Your reply should be one number: how many lines of the records below contain the string "agent".

========

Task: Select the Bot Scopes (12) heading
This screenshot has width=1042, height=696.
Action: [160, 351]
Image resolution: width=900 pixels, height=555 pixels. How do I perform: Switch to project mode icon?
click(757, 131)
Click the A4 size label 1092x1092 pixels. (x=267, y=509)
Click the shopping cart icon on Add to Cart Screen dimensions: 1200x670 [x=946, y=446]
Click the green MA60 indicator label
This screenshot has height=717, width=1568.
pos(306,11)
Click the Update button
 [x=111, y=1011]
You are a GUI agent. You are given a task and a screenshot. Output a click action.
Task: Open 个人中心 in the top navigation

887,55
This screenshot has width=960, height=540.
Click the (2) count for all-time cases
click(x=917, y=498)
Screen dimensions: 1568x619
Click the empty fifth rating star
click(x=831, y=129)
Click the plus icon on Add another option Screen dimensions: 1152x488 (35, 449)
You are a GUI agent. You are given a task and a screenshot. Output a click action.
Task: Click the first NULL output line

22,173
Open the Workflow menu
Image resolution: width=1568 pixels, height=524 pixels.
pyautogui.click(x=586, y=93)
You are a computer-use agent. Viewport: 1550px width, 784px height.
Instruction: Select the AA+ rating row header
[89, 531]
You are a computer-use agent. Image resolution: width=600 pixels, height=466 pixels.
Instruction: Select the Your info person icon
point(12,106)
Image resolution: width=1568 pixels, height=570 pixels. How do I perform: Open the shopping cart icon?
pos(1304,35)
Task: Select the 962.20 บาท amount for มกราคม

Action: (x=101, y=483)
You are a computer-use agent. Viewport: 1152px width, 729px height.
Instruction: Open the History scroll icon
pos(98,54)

========

▶ OUTPUT FOR THIS EXERCISE: 5